As per section 148(a) caveat of the Code of Civil Procedure, 1908, any party on the ground of presumption of being a party to a case may file a caveat before the court saying that if the matter relating thereto is brought to the court, he shall No decision of any kind should be given in the matter without hearing Such caveat is given on the apprehension of becoming a party to any future proceedings against him in any court. There is no trial of any kind in the court, but there is a possibility of a lawsuit.

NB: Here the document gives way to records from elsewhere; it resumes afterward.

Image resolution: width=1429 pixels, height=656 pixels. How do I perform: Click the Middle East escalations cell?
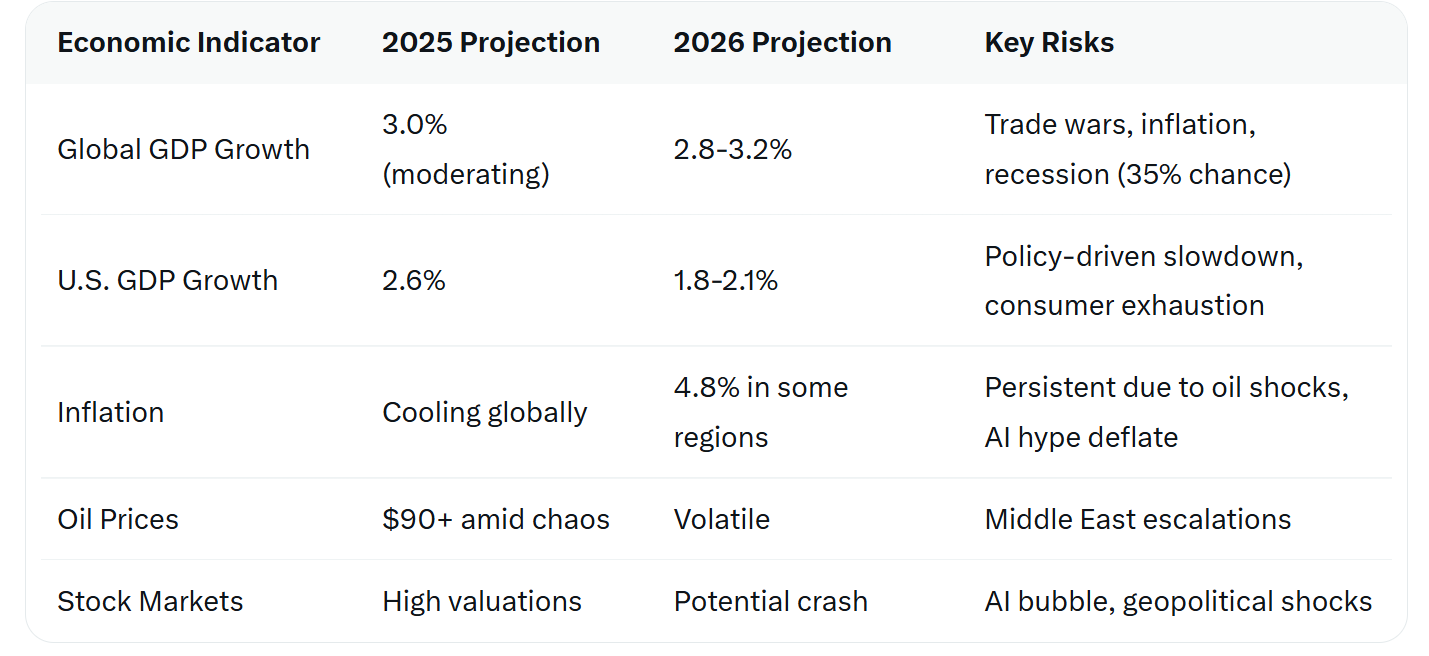(1137, 520)
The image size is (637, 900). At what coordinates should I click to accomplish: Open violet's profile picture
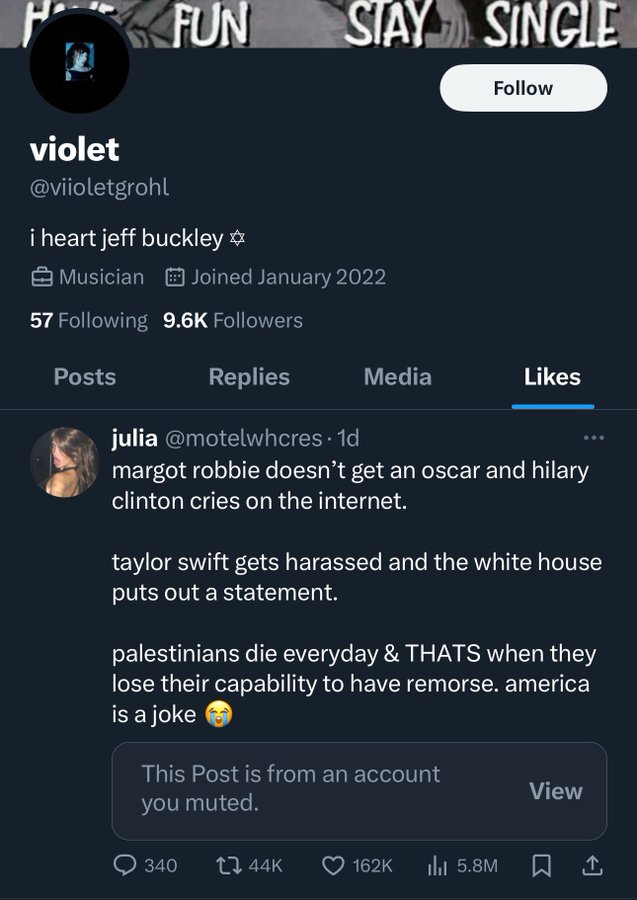79,63
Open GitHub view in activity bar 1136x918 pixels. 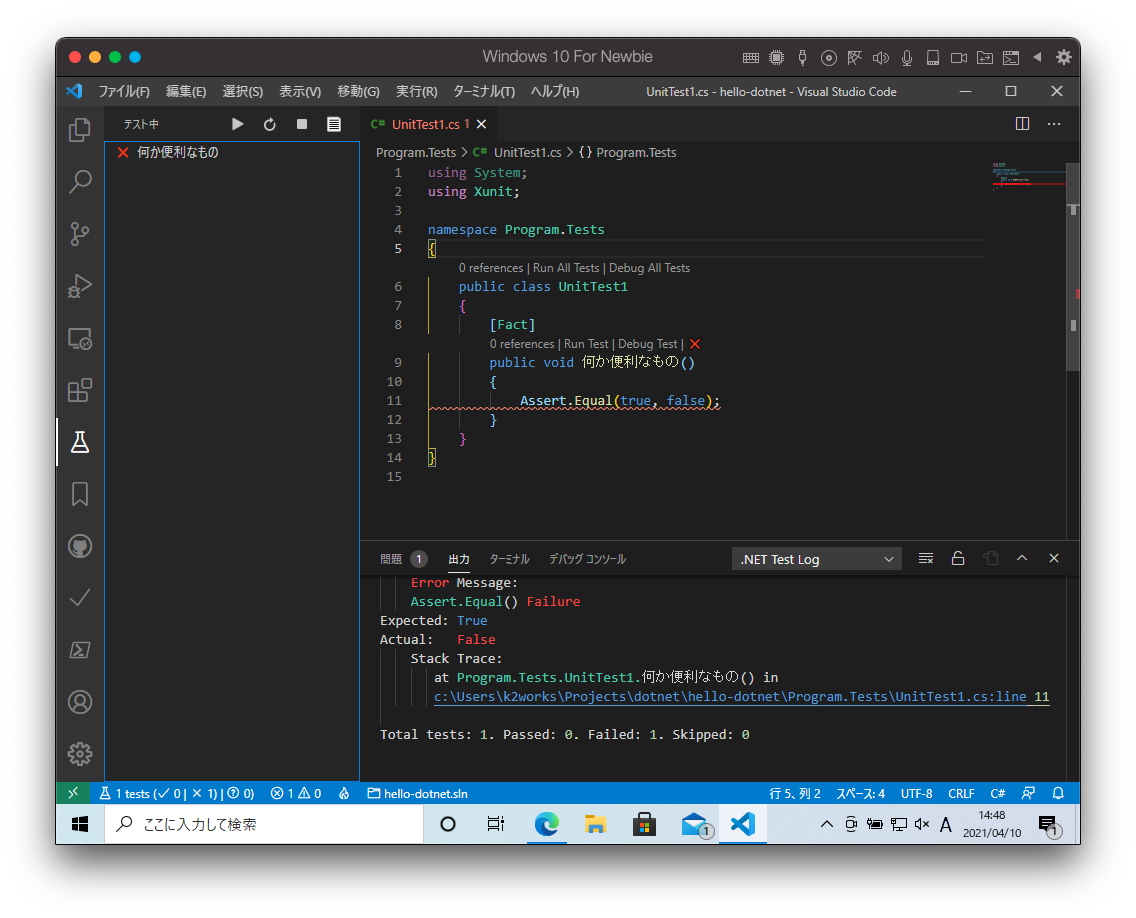coord(80,546)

The caveat is based on this possibility As there is a possibility that any person or institution may bring any kind of civil case against him before the court regarding any matter, then such person files a caveat against that person in the court. Such a caveat can be filed in any case whether there is a suit or an appeal, Usually, such a caveat is filed on the grounds of the possibility of an appeal.
How is the caveat filed?
For filing a caveat, a form is filled in the court, in this form the name of the person, the name of the court, the complete information of the person against whom the caveat is being filed, as well as the information about the case in which the party is likely to be filed. All this information has to be entered in the form and all this information is filled in the form and filed to caveat.
The Court keeps the caveat on its record and whenever a matter relating to it is presented in that Court, the Court does not, in any case, proceed ex parte and informs the party filing the caveat Such a caveat, while being presented before the court, has to be given to the party who is likely to bring a suit. Such information is given through registered post and that postal slip is attached with the caveat.
By this, the party also becomes aware that if he is about to bring a matter to the court, then the information related to it has already been given to the notice of the court and it cannot be done ex parte. Caveat period Any caveat is valid within 90 days from the date of its filing.
Its validity period expires after 90 days and then it ceases to have any legal significance. If the court has to take cognizance again, then a new caveat has to be filed. This has been mentioned under sub-section 5 of Section 148(a) of the Code of Civil Procedure, where it has been clearly stated that any caveat is valid only for 90 days. It automatically expires after 90 days.
If after this the parties bring any matter before the court, then it can be done ex parte if the defendant does not appear. This period of 90 days has been given in the law because normally the cases related to caveat are invoked only in the case of appeal.
In the case of appeal, people also give caveats, because it is known that if a lower court has given any kind of decision against any party, then that party can bring an appeal against that decision to the higher court.
Normally the period of such appeal is only 90 days, hence the caveat was also restricted to 90 days. It is completely wrong that once a caveat is given, the court is always vigilant in its case. The Court is bound to remain vigilant only for 90 days.